Because it is important for hte design that it work exactly that the
same way: which I don't understand at all.

> In theory, an optimizer could identify and replace some list comprehensions
> with calls to map,

This is what I have in mind.

> but they wouldn't be quite equivalent.  In the examples
> above, there is no guarantee that the definition of the str function doesn't
> change during the execution of either the for loop or the list comprehension
> (think multiple threads of execution ;-).  The call to map, on the other
> hand, binds str once before map is called.

Again, is this a design decision? that the expression in a list
comprehension shuld be able to be changes mid-comprehension? In another
thread to boot? This sounds like a the worst of confusing and
unpredictable behaviour to me!!!

If it's OK from a design standpoint to require that the function in a
map is bound once, it seems pretty reasonable to have the same
requirement for a list comprehension. In fact, it seems like a darn good
idea! The fact that the current implimentation doesn't enforce it is a
pretty poor design justification...or am I missing something?


> But there is no guarantee that the list you are operating on isn't modified
> by another thread during execution.

but there should be !!
 
> It's not a matter of lack of interest as much as a desire to keep the
> semantics of Python and lack of time.

The lack of time I can certainly understand. As for the symantics, I
think my proposal would make very little difference to the symantics,
except, perhaps, for allowing lists to be altered in the middle of a
list comprehension...which is pretty scary to me anyway. In fact, it
seems there has been recent discussion about removing some of the
extreme dynamicism from python , in the form of being able to re-bind
the __dict__ of a class, when...OK I'll admit it, I couldn't follow the
discussion! Even if you did want to continue to allow this kind of
extreme dynamicism, you could simply allow people to turn off the
hommogenous flag for a sequence: bingo! you can change it in another
thread to your hearts content!

My point is that I imagine most sequences used in Python are, in fact,
homogenous, but there is no way to know this, and it could make a huge
difference in performance. Look at NumPy. I simply could not use Python
without NumPy.

> Here are some efforts I'm aware of.
> Note that there are lots of ways performance can be addressed, not just by
> constraining types.

Certainly. And when any kind of type constraining is suggested, what a
lot of people say is that what we REALLY need is an all-powerful type
infering engine...talk about time to impliment issues! I think one
problem Python develpment does suffer from is that nothing gets done
that isn't reasonably doable with a fairly small amount of work, but
some things are simply too big to get done: like a type infering engine.

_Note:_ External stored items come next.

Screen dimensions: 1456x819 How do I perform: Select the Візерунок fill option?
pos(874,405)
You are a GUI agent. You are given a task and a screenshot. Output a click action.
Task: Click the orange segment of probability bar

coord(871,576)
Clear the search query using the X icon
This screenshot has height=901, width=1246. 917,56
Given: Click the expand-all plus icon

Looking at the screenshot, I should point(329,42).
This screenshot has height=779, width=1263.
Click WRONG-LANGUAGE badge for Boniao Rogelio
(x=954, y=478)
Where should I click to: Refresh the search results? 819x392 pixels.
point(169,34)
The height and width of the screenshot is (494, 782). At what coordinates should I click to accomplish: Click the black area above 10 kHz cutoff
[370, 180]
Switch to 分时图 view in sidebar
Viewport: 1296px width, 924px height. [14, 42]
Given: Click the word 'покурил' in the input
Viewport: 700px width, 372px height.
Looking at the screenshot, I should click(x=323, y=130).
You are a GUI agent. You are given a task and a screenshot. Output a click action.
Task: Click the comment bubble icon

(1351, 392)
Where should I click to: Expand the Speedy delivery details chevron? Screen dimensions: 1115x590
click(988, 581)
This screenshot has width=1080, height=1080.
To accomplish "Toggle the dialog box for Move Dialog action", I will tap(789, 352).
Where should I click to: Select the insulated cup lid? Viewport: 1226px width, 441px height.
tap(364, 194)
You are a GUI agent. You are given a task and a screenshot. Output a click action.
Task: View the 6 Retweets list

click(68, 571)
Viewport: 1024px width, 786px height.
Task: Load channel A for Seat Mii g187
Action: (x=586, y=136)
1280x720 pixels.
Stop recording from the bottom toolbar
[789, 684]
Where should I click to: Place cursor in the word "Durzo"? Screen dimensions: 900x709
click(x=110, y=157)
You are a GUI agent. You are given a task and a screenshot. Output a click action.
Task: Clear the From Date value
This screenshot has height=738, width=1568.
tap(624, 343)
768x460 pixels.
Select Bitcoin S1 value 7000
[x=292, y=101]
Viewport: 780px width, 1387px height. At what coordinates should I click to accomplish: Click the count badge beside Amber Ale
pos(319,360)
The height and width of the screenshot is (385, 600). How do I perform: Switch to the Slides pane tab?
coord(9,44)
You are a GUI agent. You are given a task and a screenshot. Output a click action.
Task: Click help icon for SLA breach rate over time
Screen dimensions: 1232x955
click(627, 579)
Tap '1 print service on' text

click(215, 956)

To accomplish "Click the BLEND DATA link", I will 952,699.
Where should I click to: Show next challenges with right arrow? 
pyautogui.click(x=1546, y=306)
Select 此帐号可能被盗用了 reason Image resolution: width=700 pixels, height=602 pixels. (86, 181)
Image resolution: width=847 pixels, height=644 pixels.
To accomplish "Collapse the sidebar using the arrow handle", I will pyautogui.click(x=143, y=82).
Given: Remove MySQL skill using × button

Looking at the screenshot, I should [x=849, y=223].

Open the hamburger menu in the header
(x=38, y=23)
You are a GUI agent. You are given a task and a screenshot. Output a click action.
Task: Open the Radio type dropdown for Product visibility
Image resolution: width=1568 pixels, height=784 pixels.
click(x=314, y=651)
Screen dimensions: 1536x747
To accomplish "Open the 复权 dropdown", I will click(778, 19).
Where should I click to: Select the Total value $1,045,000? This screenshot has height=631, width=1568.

>     * Rattlesnake (my thing) - a new register-oriented virtual machine whose
>       premise is that the current stack-oriented virtual machine does far
>       too much data shuffling

sounds cool
 
>     * Psyco (Armin Rego) - a run-time specializing virtual machine that sees
>       what sorts of types are input to a function and compiles a type- or
>       value-specific version of that function on-the-fly.  I believe Armin
>       is looking at some JIT code generators in addition to or instead of
>       another virtual machine.

wouldn't homogenouos sequences be a big help for this? 
 
>     * Static typing SIG (http://www.python.org/sigs/types-sig/) - I'm not
>       familiar with this SIGs work, so you'll have to browse the archives.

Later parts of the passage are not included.